(Recorded information)

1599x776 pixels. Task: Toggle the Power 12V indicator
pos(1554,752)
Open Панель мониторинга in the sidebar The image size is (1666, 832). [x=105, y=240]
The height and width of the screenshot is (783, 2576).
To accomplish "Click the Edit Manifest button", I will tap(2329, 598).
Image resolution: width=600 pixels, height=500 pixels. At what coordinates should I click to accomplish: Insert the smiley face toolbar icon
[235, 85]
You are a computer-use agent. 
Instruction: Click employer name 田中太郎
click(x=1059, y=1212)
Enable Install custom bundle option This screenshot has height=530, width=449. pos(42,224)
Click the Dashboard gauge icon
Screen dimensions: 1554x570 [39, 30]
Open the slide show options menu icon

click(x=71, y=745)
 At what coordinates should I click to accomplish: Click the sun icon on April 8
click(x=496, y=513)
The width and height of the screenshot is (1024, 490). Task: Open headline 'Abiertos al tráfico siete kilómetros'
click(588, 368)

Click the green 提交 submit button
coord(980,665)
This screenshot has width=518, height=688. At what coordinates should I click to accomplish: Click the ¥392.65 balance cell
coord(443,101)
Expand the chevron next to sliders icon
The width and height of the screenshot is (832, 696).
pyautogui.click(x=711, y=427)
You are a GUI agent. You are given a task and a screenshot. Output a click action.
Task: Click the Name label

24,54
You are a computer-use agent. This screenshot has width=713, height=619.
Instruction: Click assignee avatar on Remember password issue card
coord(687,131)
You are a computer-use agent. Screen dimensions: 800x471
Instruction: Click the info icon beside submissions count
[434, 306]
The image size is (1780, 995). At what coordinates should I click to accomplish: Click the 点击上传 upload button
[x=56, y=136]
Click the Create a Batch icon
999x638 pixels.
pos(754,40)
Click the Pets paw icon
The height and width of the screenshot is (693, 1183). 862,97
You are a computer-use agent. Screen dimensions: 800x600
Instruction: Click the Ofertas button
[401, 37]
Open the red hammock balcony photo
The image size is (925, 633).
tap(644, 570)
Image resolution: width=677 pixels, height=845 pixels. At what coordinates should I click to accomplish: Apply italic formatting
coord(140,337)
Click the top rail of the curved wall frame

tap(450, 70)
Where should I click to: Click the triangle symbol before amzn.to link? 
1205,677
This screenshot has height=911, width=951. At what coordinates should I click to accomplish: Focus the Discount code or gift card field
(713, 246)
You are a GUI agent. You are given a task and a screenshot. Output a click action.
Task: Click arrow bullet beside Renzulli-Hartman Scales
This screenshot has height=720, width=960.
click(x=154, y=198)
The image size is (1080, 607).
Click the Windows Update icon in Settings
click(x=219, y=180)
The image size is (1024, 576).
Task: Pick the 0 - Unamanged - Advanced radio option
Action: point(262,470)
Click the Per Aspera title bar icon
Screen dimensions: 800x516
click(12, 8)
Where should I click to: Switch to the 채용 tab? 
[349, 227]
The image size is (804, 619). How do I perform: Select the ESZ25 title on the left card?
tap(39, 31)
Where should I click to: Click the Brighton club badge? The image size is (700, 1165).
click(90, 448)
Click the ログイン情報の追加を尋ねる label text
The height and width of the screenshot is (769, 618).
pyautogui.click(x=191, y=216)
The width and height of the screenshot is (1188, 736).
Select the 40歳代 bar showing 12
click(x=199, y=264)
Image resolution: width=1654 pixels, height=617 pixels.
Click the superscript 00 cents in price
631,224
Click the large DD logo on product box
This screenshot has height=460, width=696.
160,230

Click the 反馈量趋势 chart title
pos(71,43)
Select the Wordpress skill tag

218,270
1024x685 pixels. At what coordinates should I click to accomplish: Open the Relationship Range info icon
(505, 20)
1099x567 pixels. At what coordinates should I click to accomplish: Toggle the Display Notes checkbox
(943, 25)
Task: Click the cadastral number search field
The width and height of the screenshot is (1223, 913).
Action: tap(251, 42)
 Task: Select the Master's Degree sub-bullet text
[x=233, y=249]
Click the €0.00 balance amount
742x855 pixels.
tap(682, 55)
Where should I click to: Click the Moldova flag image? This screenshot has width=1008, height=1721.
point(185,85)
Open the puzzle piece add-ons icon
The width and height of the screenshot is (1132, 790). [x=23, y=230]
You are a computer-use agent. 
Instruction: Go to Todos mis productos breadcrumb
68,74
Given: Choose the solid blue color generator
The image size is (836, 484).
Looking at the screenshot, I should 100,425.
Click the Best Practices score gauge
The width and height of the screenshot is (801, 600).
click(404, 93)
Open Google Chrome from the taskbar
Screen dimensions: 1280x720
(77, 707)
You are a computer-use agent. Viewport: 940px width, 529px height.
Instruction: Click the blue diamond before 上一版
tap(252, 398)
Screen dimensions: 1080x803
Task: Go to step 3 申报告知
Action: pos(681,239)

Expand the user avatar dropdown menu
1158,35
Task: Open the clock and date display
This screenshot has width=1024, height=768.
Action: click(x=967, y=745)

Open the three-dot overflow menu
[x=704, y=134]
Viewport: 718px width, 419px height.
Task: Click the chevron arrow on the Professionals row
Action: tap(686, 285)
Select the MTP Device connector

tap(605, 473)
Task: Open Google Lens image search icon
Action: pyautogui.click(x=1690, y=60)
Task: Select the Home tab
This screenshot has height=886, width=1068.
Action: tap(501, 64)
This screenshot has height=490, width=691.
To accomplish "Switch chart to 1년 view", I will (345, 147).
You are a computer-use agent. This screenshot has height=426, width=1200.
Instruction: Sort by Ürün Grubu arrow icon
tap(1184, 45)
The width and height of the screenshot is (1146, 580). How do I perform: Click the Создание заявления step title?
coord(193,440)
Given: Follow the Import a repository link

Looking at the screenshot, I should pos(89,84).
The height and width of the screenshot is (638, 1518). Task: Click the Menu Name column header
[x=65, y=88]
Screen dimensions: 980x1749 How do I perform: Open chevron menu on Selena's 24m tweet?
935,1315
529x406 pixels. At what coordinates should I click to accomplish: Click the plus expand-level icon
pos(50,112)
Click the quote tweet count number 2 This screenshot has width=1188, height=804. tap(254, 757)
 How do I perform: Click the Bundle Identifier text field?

(End Recorded information)

▶ **Task item**
Word for word, write out all of the entries again.

▶ **Result of this exercise**
1599x776 pixels. Task: Toggle the Power 12V indicator
pos(1554,752)
Open Панель мониторинга in the sidebar The image size is (1666, 832). [x=105, y=240]
The height and width of the screenshot is (783, 2576).
To accomplish "Click the Edit Manifest button", I will tap(2329, 598).
Image resolution: width=600 pixels, height=500 pixels. At what coordinates should I click to accomplish: Insert the smiley face toolbar icon
[235, 85]
You are a computer-use agent. 
Instruction: Click employer name 田中太郎
click(x=1059, y=1212)
Enable Install custom bundle option This screenshot has height=530, width=449. pos(42,224)
Click the Dashboard gauge icon
Screen dimensions: 1554x570 [39, 30]
Open the slide show options menu icon

click(x=71, y=745)
 At what coordinates should I click to accomplish: Click the sun icon on April 8
click(x=496, y=513)
The width and height of the screenshot is (1024, 490). Task: Open headline 'Abiertos al tráfico siete kilómetros'
click(588, 368)

Click the green 提交 submit button
coord(980,665)
This screenshot has width=518, height=688. At what coordinates should I click to accomplish: Click the ¥392.65 balance cell
coord(443,101)
Expand the chevron next to sliders icon
The width and height of the screenshot is (832, 696).
pyautogui.click(x=711, y=427)
You are a GUI agent. You are given a task and a screenshot. Output a click action.
Task: Click the Name label

24,54
You are a computer-use agent. This screenshot has width=713, height=619.
Instruction: Click assignee avatar on Remember password issue card
coord(687,131)
You are a computer-use agent. Screen dimensions: 800x471
Instruction: Click the info icon beside submissions count
[434, 306]
The image size is (1780, 995). At what coordinates should I click to accomplish: Click the 点击上传 upload button
[x=56, y=136]
Click the Create a Batch icon
999x638 pixels.
pos(754,40)
Click the Pets paw icon
The height and width of the screenshot is (693, 1183). 862,97
You are a computer-use agent. Screen dimensions: 800x600
Instruction: Click the Ofertas button
[401, 37]
Open the red hammock balcony photo
The image size is (925, 633).
tap(644, 570)
Image resolution: width=677 pixels, height=845 pixels. At what coordinates should I click to accomplish: Apply italic formatting
coord(140,337)
Click the top rail of the curved wall frame

tap(450, 70)
Where should I click to: Click the triangle symbol before amzn.to link? 
1205,677
This screenshot has height=911, width=951. At what coordinates should I click to accomplish: Focus the Discount code or gift card field
(713, 246)
You are a GUI agent. You are given a task and a screenshot. Output a click action.
Task: Click arrow bullet beside Renzulli-Hartman Scales
This screenshot has height=720, width=960.
click(x=154, y=198)
The image size is (1080, 607).
Click the Windows Update icon in Settings
click(x=219, y=180)
The image size is (1024, 576).
Task: Pick the 0 - Unamanged - Advanced radio option
Action: point(262,470)
Click the Per Aspera title bar icon
Screen dimensions: 800x516
click(12, 8)
Where should I click to: Switch to the 채용 tab? 
[349, 227]
The image size is (804, 619). How do I perform: Select the ESZ25 title on the left card?
tap(39, 31)
Where should I click to: Click the Brighton club badge? The image size is (700, 1165).
click(90, 448)
Click the ログイン情報の追加を尋ねる label text
The height and width of the screenshot is (769, 618).
pyautogui.click(x=191, y=216)
The width and height of the screenshot is (1188, 736).
Select the 40歳代 bar showing 12
click(x=199, y=264)
Image resolution: width=1654 pixels, height=617 pixels.
Click the superscript 00 cents in price
631,224
Click the large DD logo on product box
This screenshot has height=460, width=696.
160,230

Click the 反馈量趋势 chart title
pos(71,43)
Select the Wordpress skill tag

218,270
1024x685 pixels. At what coordinates should I click to accomplish: Open the Relationship Range info icon
(505, 20)
1099x567 pixels. At what coordinates should I click to accomplish: Toggle the Display Notes checkbox
(943, 25)
Task: Click the cadastral number search field
The width and height of the screenshot is (1223, 913).
Action: tap(251, 42)
 Task: Select the Master's Degree sub-bullet text
[x=233, y=249]
Click the €0.00 balance amount
742x855 pixels.
tap(682, 55)
Where should I click to: Click the Moldova flag image? This screenshot has width=1008, height=1721.
point(185,85)
Open the puzzle piece add-ons icon
The width and height of the screenshot is (1132, 790). [x=23, y=230]
You are a computer-use agent. 
Instruction: Go to Todos mis productos breadcrumb
68,74
Given: Choose the solid blue color generator
The image size is (836, 484).
Looking at the screenshot, I should 100,425.
Click the Best Practices score gauge
The width and height of the screenshot is (801, 600).
click(404, 93)
Open Google Chrome from the taskbar
Screen dimensions: 1280x720
(77, 707)
You are a computer-use agent. Viewport: 940px width, 529px height.
Instruction: Click the blue diamond before 上一版
tap(252, 398)
Screen dimensions: 1080x803
Task: Go to step 3 申报告知
Action: pos(681,239)

Expand the user avatar dropdown menu
1158,35
Task: Open the clock and date display
This screenshot has width=1024, height=768.
Action: click(x=967, y=745)

Open the three-dot overflow menu
[x=704, y=134]
Viewport: 718px width, 419px height.
Task: Click the chevron arrow on the Professionals row
Action: tap(686, 285)
Select the MTP Device connector

tap(605, 473)
Task: Open Google Lens image search icon
Action: pyautogui.click(x=1690, y=60)
Task: Select the Home tab
This screenshot has height=886, width=1068.
Action: tap(501, 64)
This screenshot has height=490, width=691.
To accomplish "Switch chart to 1년 view", I will (345, 147).
You are a computer-use agent. This screenshot has height=426, width=1200.
Instruction: Sort by Ürün Grubu arrow icon
tap(1184, 45)
The width and height of the screenshot is (1146, 580). How do I perform: Click the Создание заявления step title?
coord(193,440)
Given: Follow the Import a repository link

Looking at the screenshot, I should pos(89,84).
The height and width of the screenshot is (638, 1518). Task: Click the Menu Name column header
[x=65, y=88]
Screen dimensions: 980x1749 How do I perform: Open chevron menu on Selena's 24m tweet?
935,1315
529x406 pixels. At what coordinates should I click to accomplish: Click the plus expand-level icon
pos(50,112)
Click the quote tweet count number 2 This screenshot has width=1188, height=804. tap(254, 757)
 How do I perform: Click the Bundle Identifier text field?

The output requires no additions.